We answered this question on the show...

I think both of [these situations] are basically artificial phenomena in a sense that in one case; the standing up too quickly, this is an entoptic phenomenon something going on inside the eyeball.  The retina, as you'll know as an ophthalmologist, has one of the highest metabolic rates of any tissue in the body. 
The brain and central nervous system tissue burns off about 20% of the energy that you consume in any given moment in time and it contributes only a fraction of body mass.  So its very metabolically hungry. 

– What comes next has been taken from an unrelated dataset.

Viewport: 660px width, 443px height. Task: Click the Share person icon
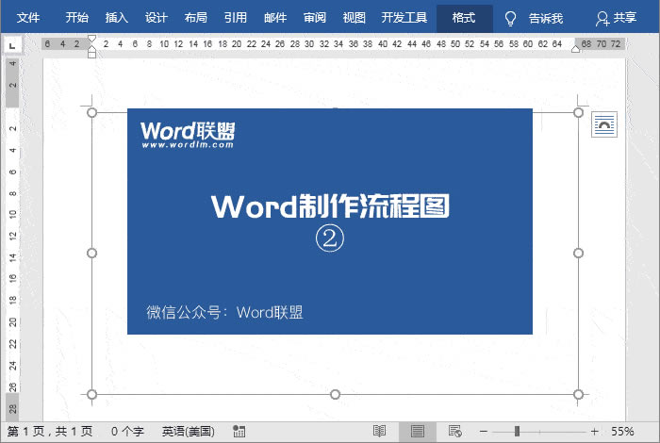click(602, 18)
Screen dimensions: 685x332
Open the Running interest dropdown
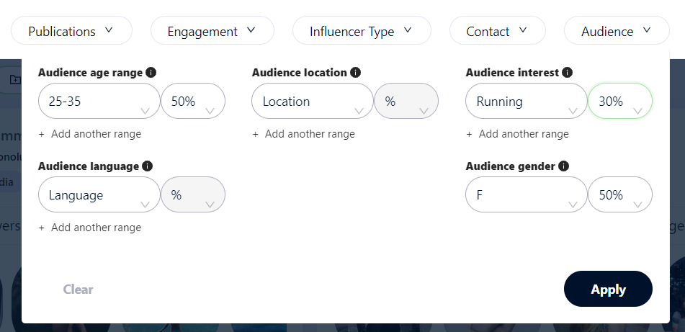point(526,102)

And if you stand up too quickly then you have what's called a postural drop.  The blood that's coming up from your legs into your heart to then get pumped around the body, the perfusion pressure drops just briefly when you're standing up and before your heart compensates, and that causes there to be a momentary reduction in perfusion to your retina.  That slightly reduces the supply of oxygen and sugar to the retina from the blood, and that causes the retina to start to fire off abnormal signals.  When you deprive the retina of the right blood flow then it starts to fire off these abnormal sparkly light signals, fooling the brain into thinking you're seeing light when its not there.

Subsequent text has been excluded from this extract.